A equipe de reportagem foi recebida no local, onde o aroma frutado se misturava à presença de dornas de madeira. Cristiana preparava a cerveja, misturando o malte à água quente para extrair os açúcares e enzimas que definirão o sabor e corpo da bebida. Naquele dia, o ingrediente principal era o mel produzido por famílias do Movimento dos Trabalhadores Rurais Sem Terra (MST), simbolizando a integração entre agricultura familiar e inovação sustentável.
“Minha atividade é repleta de vivências. A charcutaria tradicional me ensinou que cada corte, tempo de cura e tempero escolhido são um convite para respeitar a história e transformá-la em legado. Inovar não é apagar o passado, mas aprender a dialogar com ele”, afirma Cristiana.

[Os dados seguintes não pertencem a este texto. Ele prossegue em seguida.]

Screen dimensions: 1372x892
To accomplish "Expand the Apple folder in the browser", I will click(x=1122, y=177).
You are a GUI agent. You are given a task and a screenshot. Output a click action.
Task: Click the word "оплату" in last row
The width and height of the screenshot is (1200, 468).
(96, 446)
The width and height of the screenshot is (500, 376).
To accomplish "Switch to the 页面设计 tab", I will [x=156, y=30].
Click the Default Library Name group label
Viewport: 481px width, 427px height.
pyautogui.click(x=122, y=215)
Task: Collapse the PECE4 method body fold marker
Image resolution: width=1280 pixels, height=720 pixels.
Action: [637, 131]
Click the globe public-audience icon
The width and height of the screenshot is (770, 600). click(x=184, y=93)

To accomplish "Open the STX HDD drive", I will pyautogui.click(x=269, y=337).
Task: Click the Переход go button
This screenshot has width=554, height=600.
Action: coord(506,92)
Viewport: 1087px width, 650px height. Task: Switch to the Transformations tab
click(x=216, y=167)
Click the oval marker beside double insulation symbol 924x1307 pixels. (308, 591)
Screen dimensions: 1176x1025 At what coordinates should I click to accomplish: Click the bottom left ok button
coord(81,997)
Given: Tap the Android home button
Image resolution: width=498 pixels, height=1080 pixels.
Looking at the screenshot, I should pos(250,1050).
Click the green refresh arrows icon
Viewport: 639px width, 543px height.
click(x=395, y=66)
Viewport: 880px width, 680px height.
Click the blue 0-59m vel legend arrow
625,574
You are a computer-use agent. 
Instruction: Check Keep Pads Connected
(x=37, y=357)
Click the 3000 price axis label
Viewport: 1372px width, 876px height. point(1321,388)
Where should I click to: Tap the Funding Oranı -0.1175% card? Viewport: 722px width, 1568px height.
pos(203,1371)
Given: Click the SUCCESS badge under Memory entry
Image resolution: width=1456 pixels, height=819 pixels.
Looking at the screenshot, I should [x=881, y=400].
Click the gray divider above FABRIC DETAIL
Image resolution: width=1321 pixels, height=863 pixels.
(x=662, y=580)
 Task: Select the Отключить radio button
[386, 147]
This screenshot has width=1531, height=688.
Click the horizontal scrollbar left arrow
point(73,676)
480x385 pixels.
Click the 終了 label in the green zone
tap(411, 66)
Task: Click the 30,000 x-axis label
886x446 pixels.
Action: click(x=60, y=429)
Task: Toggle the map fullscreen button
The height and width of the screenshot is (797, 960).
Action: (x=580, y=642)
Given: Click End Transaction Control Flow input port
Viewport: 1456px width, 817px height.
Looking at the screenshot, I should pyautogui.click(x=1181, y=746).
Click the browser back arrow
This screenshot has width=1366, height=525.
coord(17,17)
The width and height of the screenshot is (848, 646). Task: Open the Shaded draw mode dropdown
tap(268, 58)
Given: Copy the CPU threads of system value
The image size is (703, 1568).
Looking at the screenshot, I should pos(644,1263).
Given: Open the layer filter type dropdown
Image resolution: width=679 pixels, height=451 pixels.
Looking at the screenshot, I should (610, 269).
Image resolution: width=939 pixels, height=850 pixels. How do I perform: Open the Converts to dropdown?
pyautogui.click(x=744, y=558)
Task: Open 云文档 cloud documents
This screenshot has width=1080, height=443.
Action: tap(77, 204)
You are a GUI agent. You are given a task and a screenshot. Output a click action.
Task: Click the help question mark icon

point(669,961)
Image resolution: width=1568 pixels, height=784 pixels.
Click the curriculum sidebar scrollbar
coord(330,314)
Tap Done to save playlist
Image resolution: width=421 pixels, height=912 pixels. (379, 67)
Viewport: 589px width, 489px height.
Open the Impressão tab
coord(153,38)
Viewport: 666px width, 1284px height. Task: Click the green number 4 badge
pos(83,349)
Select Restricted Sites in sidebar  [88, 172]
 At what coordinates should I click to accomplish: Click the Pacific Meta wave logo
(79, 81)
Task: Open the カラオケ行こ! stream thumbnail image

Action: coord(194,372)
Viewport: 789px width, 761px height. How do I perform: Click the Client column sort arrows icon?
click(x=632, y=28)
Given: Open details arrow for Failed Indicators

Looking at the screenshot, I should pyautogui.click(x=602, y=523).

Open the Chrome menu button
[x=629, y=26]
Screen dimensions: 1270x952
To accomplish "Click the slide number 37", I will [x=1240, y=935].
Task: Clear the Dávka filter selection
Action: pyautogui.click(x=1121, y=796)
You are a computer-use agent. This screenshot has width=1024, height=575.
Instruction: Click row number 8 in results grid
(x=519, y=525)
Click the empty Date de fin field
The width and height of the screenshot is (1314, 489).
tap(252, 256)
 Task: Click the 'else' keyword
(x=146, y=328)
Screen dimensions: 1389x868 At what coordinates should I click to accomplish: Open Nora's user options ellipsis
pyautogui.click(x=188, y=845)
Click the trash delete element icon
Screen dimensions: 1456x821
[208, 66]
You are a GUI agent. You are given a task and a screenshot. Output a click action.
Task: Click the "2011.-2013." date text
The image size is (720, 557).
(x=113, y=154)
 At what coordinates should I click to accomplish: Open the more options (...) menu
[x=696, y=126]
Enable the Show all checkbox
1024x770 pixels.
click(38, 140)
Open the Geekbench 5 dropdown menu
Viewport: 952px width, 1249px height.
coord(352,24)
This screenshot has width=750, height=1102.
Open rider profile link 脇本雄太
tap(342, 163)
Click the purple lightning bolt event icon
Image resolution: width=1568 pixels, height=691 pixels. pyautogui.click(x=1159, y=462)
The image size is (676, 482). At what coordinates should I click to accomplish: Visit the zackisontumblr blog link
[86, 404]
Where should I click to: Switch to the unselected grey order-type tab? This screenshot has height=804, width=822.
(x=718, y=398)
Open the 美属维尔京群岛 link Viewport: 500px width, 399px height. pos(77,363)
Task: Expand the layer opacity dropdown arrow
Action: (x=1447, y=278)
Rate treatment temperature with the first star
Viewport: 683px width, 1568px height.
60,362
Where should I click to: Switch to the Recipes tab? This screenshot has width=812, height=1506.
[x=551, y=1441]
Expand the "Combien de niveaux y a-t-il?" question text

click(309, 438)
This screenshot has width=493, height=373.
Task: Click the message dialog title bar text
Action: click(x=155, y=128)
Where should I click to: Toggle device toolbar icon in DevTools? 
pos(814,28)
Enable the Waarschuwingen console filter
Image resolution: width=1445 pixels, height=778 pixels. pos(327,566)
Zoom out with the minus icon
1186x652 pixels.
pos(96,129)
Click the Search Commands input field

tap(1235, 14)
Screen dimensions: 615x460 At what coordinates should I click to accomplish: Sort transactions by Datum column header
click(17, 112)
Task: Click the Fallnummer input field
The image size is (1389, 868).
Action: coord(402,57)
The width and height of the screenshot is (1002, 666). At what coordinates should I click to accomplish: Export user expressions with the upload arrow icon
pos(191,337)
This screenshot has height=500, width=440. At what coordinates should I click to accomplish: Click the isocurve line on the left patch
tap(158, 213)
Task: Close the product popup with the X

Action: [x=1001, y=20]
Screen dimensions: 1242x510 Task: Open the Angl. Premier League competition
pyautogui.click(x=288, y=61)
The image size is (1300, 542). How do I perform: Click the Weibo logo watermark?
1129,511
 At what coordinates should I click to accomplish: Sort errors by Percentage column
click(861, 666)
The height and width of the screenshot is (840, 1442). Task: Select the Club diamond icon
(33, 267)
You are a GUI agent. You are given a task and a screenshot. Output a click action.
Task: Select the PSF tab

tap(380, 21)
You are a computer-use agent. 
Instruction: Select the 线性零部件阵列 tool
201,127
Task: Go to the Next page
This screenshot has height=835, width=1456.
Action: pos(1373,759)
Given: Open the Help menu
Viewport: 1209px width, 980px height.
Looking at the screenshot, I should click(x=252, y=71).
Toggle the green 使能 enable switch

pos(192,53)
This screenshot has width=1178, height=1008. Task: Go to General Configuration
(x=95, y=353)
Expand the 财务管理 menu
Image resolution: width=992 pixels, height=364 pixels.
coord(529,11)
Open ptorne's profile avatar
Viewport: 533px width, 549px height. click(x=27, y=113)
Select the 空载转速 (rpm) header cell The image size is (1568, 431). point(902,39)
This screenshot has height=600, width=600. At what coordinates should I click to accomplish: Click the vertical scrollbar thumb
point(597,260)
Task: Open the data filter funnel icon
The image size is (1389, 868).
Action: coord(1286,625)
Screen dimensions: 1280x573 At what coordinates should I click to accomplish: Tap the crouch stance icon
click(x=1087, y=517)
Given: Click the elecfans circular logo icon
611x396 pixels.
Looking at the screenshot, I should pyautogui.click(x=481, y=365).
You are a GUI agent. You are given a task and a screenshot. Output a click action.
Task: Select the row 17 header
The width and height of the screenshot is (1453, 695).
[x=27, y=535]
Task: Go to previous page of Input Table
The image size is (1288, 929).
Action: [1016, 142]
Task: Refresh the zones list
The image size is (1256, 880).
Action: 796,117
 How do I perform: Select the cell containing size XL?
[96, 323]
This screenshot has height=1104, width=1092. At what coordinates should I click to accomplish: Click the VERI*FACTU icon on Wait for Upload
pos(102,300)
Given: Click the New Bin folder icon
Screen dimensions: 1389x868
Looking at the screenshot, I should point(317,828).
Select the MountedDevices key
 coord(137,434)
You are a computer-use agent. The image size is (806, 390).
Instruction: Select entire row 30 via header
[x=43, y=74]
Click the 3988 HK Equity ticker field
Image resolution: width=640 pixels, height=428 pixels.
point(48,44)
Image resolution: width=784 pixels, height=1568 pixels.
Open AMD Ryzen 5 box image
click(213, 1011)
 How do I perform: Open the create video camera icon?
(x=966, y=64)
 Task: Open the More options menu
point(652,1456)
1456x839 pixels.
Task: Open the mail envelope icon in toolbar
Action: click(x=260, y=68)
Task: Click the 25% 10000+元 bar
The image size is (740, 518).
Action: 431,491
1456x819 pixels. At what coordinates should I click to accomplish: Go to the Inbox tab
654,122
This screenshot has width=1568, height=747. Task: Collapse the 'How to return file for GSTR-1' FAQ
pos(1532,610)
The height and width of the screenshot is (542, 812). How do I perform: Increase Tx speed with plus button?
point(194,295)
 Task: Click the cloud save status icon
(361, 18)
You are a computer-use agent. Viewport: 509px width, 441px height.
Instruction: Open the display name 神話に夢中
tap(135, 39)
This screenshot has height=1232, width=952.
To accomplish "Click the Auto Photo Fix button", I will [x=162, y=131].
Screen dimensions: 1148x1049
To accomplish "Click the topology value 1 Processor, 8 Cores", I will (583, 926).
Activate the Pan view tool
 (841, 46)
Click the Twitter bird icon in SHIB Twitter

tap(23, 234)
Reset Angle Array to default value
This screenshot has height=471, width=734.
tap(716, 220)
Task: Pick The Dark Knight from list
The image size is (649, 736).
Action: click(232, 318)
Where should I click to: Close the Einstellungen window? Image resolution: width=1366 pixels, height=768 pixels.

O nome Bakité é uma homenagem aos povos originários, derivado de “baquité”, um cesto usado por mulheres indígenas para transportar alimentos, crianças ou frutos da mata. Assim como o cesto, a marca simboliza cuidado, ancestralidade e força feminina.
Na Bakité, nada se perde, tudo se transforma. As sobras da produção das cervejas artesanais são reutilizadas na preparação de um pão de cerveja de fermentação natural. O tempo é um ingrediente essencial, revelando a paciência e o respeito aos ciclos que norteiam a filosofia do empreendimento. Entre ciência e tradição, a iniciativa se consolida como um laboratório da bioeconomia gastronômica, onde cada criação carrega o sabor da floresta e o sentido de um futuro sustentável.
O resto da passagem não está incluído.